## EXERCISE
The reply should hold every line of the listing exactly, and none of its images.

## EXERCISE INPUT

* * * *

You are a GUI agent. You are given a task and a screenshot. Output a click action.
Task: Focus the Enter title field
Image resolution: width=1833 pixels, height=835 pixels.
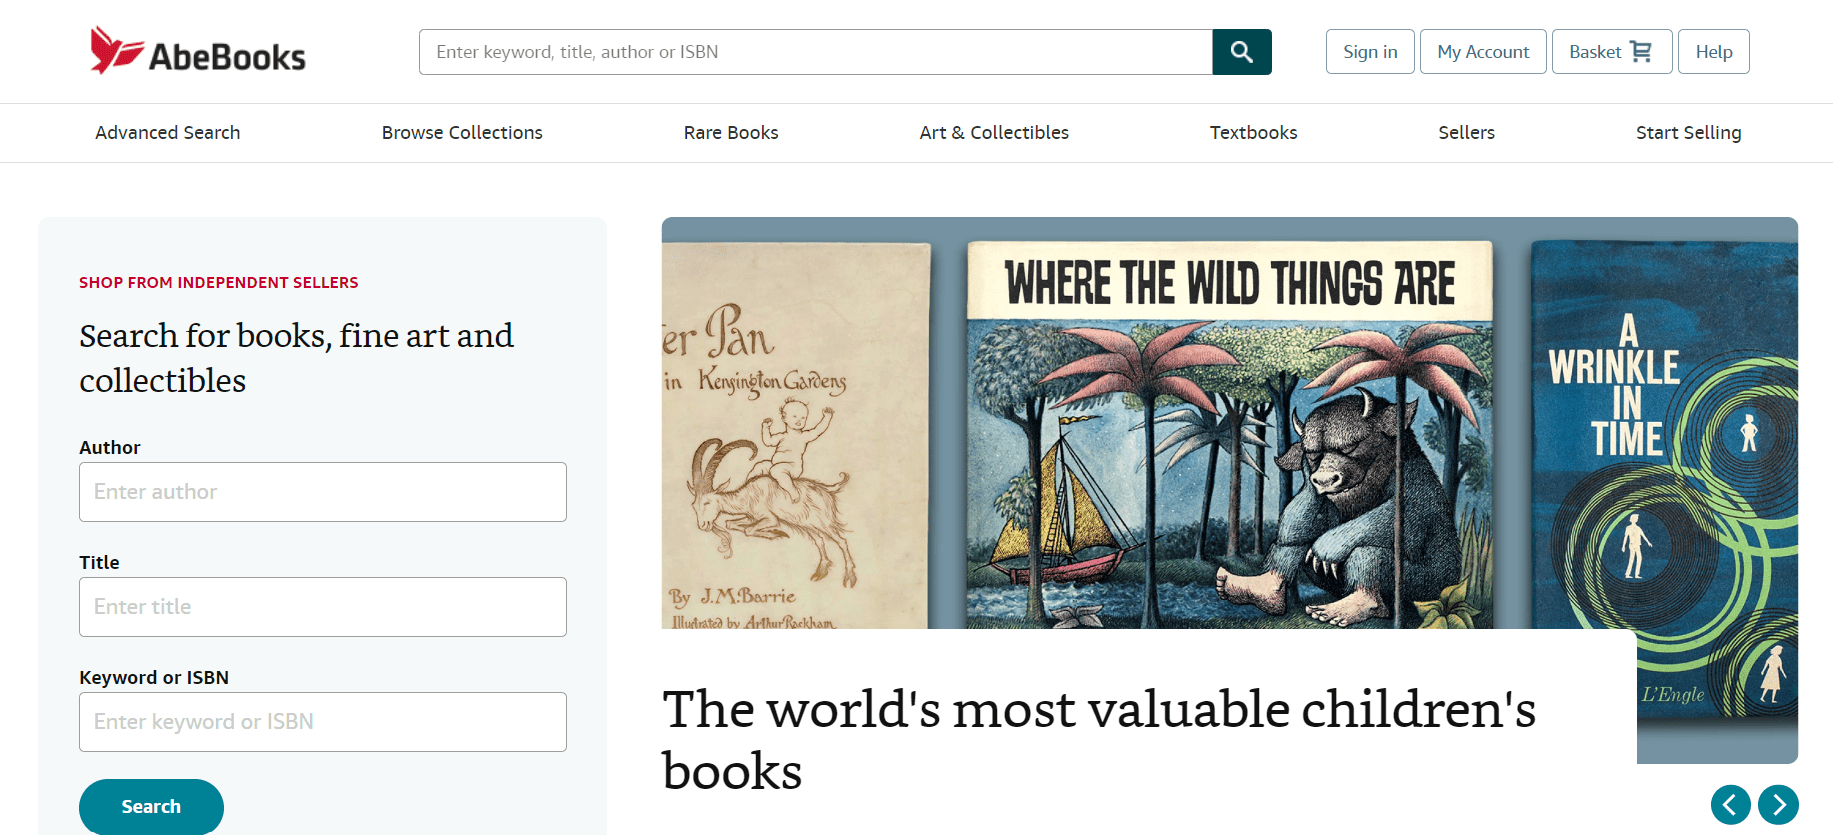(x=322, y=606)
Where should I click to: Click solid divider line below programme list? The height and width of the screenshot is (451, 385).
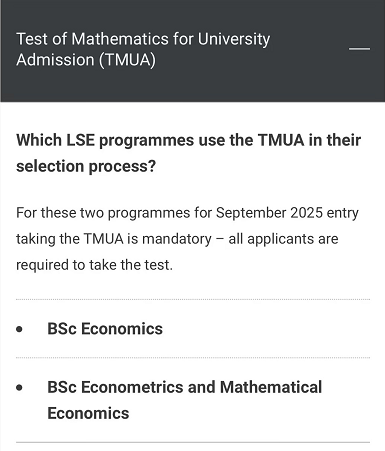[x=193, y=442]
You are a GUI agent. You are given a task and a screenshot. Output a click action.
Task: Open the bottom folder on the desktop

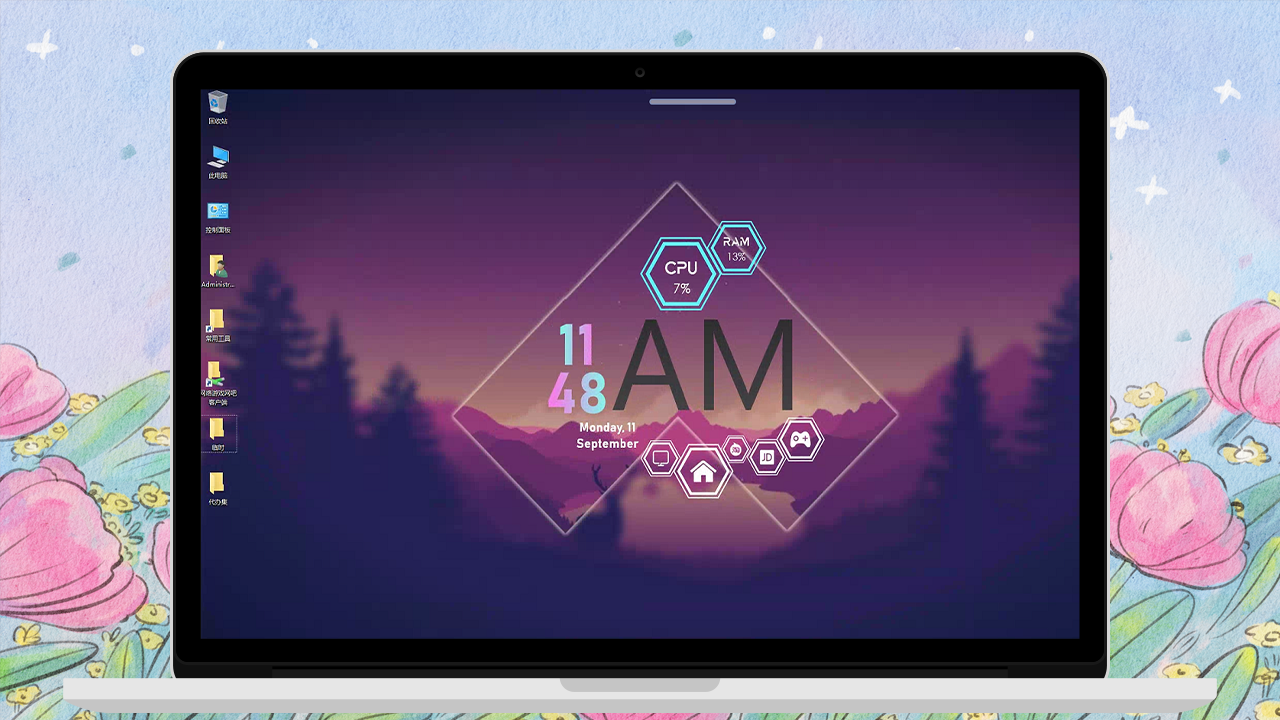point(217,485)
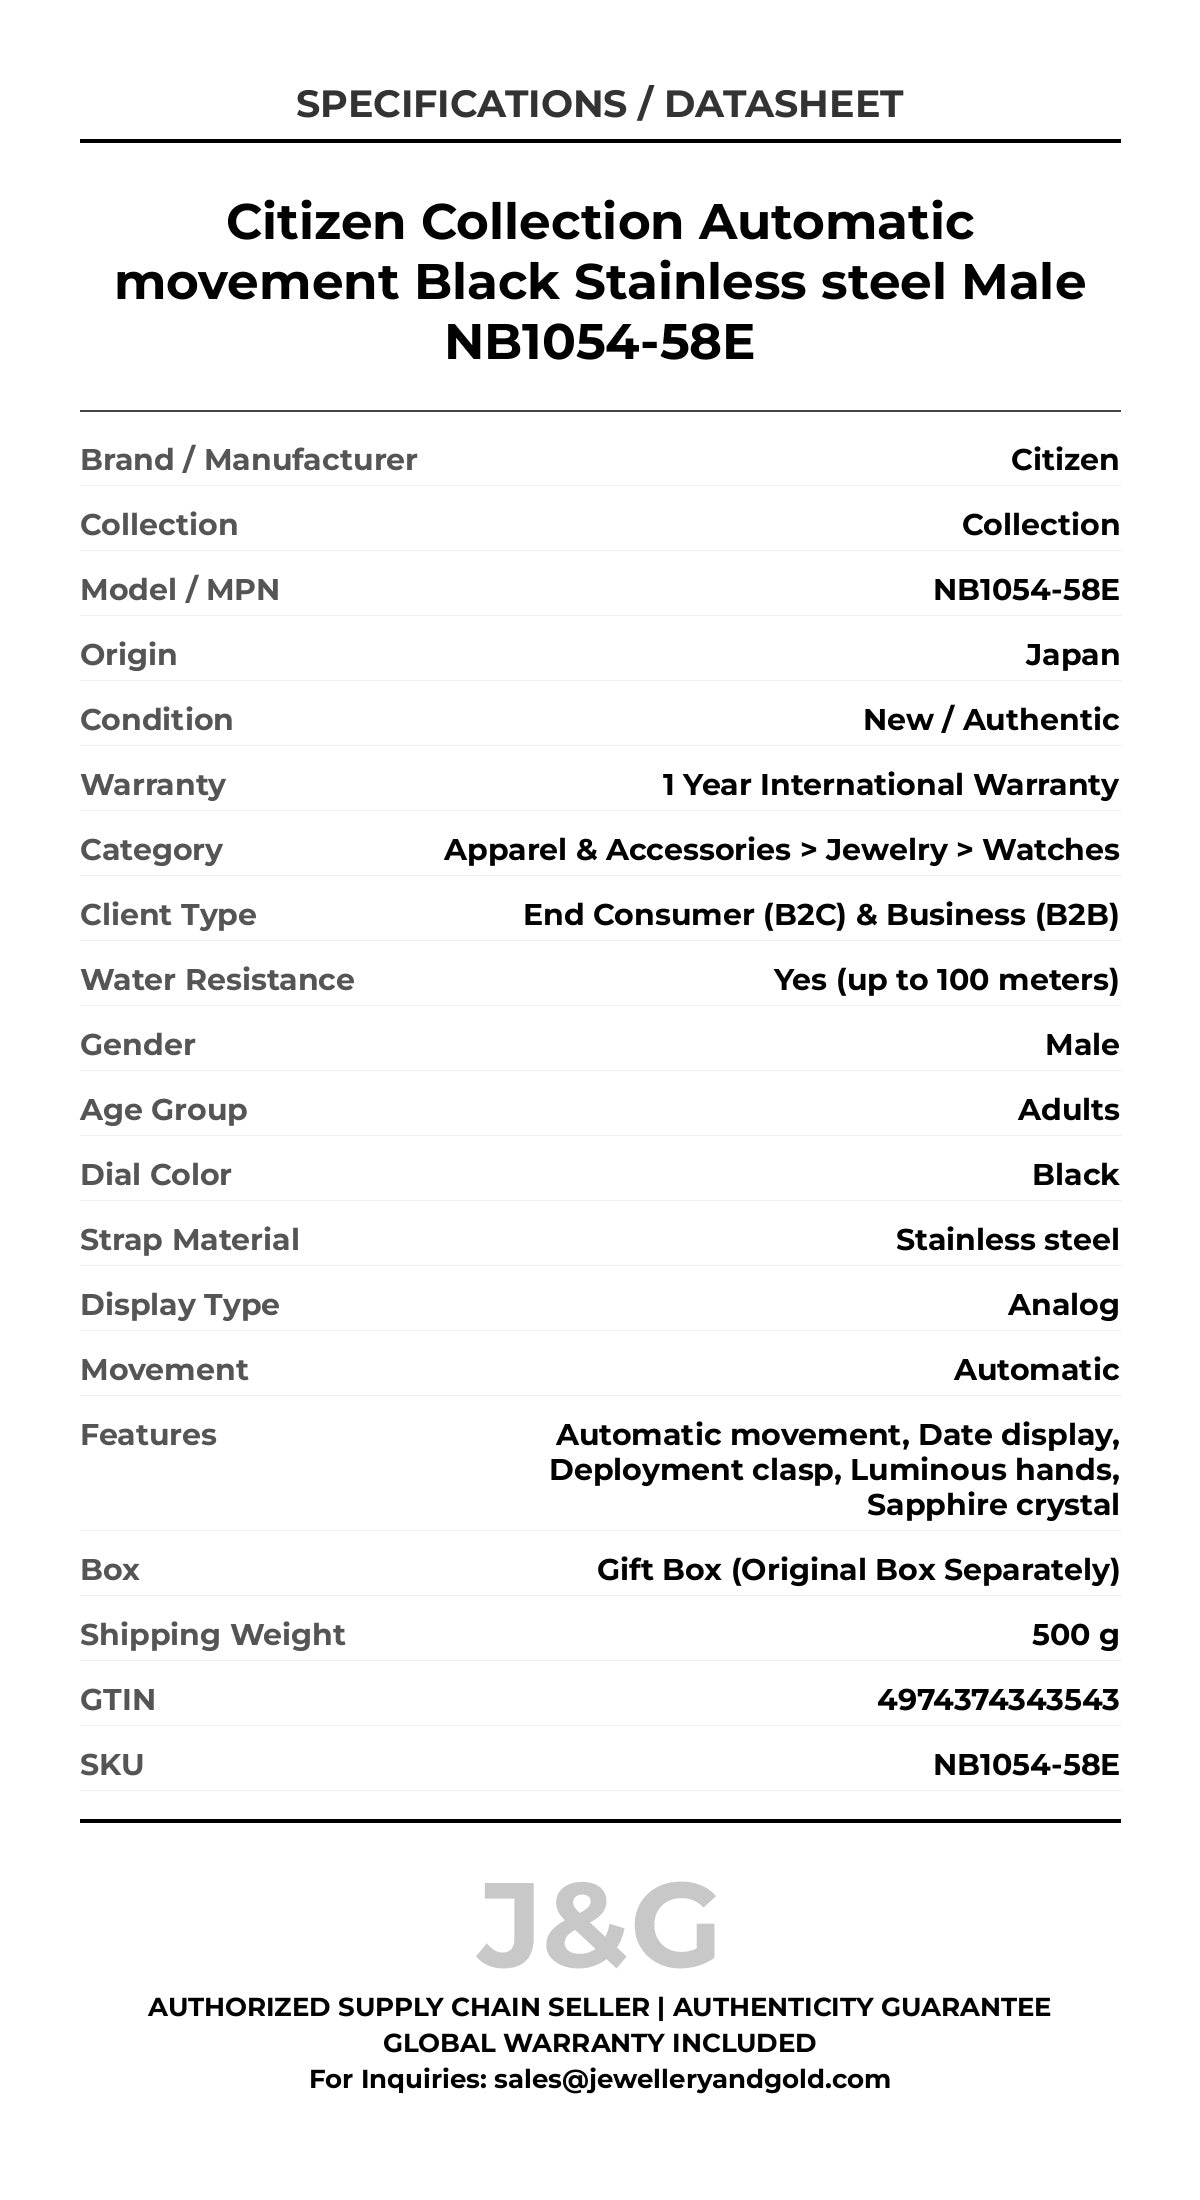Click the Condition value New / Authentic
The image size is (1200, 2200).
pyautogui.click(x=991, y=720)
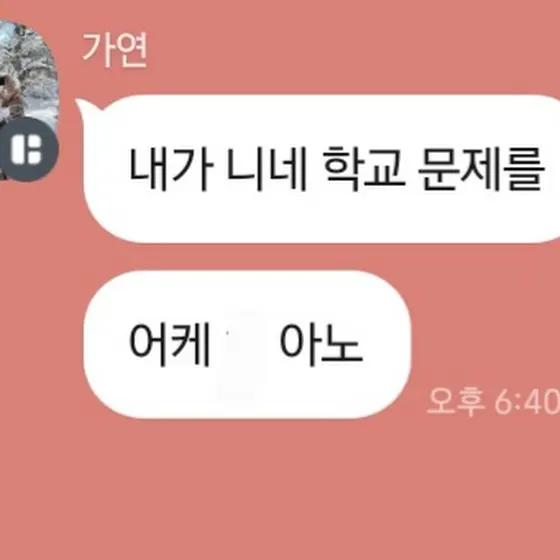Click the pink area right of name 가연
This screenshot has width=560, height=560.
(354, 50)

* * * *

## YOUR SOLUTION
You are a GUI agent. You are given a task and a screenshot. Output a click action.
Task: Focus the Enter title field
Image resolution: width=1833 pixels, height=835 pixels.
(x=322, y=606)
Where should I click to: Click solid divider line below programme list? The height and width of the screenshot is (451, 385).
[x=193, y=442]
You are a GUI agent. You are given a task and a screenshot. Output a click action.
Task: Open the bottom folder on the desktop

point(217,485)
Click the Condition value New / Authentic
The image size is (1200, 2200).
pyautogui.click(x=991, y=720)
Click the pink area right of name 가연
This screenshot has width=560, height=560.
(354, 50)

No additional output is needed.